How Many Books Are The Perfect Amount?
I don’t believe that there are a set number that means you have reached book minimalism perfection. I never strive for perfection in most things in life. We have several small bookshelves that we don’t use for only books. I’m thinking 1-2 will be for the books we keep. We will need to sell the bookshelves we will no longer be needing. And I am super excited about that. Ideally, for me, I would like there to be just one bookshelf remaining, but we shall see!
Benefits For Us Going 90% Digital
1. Our kids are reading 1-3 chapter books per week. PER. WEEK. We are heavily Charlotte Mason influenced in our mostly unschooling homeschool. This makes our print book buying habit expensive. I’m not a library person. I’m just not, I like to own books to read at our leisure without the pressure of return dates or late fees.
2. Buy once, share on each device. We have been doing this a bit more this year – experimenting with digital – and we love that I can purchase a book once, for cheaper than print [!!!] – and we can ALL read the same book simultaneously. For history we can read along together which helps my kids to see the text without having to crowd around one print book. We can listen to audible while we all look at the digital book on our own device [right now that’s our phones, but for our eyes-sake, we will use kindles once we have them.]
3. I feel like I need to reiterate the financial savings aspect. As I was purging books, I found that soooooo many of the books that had been purchased for $10-$30 each, are available through amazon [by our prime membership or kindle unlimited] for ZERO dollars. Facepalm. Several more we own could have been purchased for a $1-$4 and all read it on our own devices. This is driving me insane especially as we work so hard to get out of debt. I think if i calculate it up with the rate of the kids’ reading, we could have saved thousands per year. I can’t even bring myself to add it up though, so I’ll keep the speculation and move on. The thought that I wouldn’t also have to store and transport these books every time we move sounds like a great relief.

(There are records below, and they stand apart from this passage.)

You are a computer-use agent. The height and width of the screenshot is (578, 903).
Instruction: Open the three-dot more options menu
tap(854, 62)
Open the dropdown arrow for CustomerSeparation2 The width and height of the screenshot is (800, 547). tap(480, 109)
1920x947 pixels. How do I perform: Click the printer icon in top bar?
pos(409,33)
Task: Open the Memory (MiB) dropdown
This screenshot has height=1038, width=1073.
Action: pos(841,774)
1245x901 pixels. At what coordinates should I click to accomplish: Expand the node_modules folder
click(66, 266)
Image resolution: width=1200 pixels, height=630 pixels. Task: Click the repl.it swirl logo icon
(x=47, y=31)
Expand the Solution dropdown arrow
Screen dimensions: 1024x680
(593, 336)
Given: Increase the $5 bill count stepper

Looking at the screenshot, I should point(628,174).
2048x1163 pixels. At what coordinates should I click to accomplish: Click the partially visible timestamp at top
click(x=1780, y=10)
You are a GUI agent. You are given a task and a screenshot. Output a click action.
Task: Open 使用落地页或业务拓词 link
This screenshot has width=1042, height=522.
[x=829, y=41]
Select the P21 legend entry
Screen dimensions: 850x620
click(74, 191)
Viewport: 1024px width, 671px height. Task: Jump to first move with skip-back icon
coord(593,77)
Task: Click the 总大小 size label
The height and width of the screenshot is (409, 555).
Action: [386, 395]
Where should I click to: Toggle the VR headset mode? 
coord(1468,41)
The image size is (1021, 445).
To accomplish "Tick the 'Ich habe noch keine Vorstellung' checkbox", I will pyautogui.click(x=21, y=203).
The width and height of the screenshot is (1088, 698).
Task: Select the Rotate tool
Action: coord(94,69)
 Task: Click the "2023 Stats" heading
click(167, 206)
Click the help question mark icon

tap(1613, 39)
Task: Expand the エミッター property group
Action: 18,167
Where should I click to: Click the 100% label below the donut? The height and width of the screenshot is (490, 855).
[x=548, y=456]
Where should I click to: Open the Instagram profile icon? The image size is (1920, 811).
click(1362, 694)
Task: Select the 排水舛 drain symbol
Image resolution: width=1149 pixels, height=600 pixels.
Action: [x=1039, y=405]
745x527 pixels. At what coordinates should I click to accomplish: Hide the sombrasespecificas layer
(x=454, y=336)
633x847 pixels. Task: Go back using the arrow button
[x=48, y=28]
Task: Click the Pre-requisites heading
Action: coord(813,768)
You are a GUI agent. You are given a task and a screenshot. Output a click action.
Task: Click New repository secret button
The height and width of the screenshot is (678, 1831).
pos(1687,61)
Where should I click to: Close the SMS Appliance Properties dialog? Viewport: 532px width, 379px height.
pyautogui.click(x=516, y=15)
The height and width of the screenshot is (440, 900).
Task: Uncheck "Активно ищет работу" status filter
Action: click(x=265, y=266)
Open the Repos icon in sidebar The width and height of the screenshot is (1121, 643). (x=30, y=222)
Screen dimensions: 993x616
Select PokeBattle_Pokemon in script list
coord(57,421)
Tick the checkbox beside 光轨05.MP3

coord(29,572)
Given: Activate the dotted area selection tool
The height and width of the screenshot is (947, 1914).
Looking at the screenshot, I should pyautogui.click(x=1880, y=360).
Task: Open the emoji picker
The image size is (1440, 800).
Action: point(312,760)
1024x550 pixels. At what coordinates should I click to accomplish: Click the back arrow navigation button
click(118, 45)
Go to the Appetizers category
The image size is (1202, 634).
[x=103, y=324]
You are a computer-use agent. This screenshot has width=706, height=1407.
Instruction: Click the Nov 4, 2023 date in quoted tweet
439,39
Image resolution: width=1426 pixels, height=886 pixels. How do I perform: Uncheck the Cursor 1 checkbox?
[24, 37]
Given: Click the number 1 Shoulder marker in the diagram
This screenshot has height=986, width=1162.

Our last move was pretty minimalist as everything we owned fit in a pull behind trailer and in the truck bed….but there were still 30 boxes of books. I just went back and counted. THIRTY. HEAVY. BOXES. of books. I’m over it and can easily keep my favorites and donate the rest. My irritation of moving them so much has certainly fueled my ruthless book purging of 2020.
I used to sell our books about 15 years ago, but I do not have the patience to do that at all now. It would be so overwhelming to sell hundreds of books and either ship or meet people to get them their books. I just look at it that I am donating to bless others instead of trying to recoup from my own book hoarding habit. But totally sell your books for money if you need to do that!
When we are done with this book purge, I will do a new blog post showing what we kept and what we did with the space [hopefully it’s just open space!]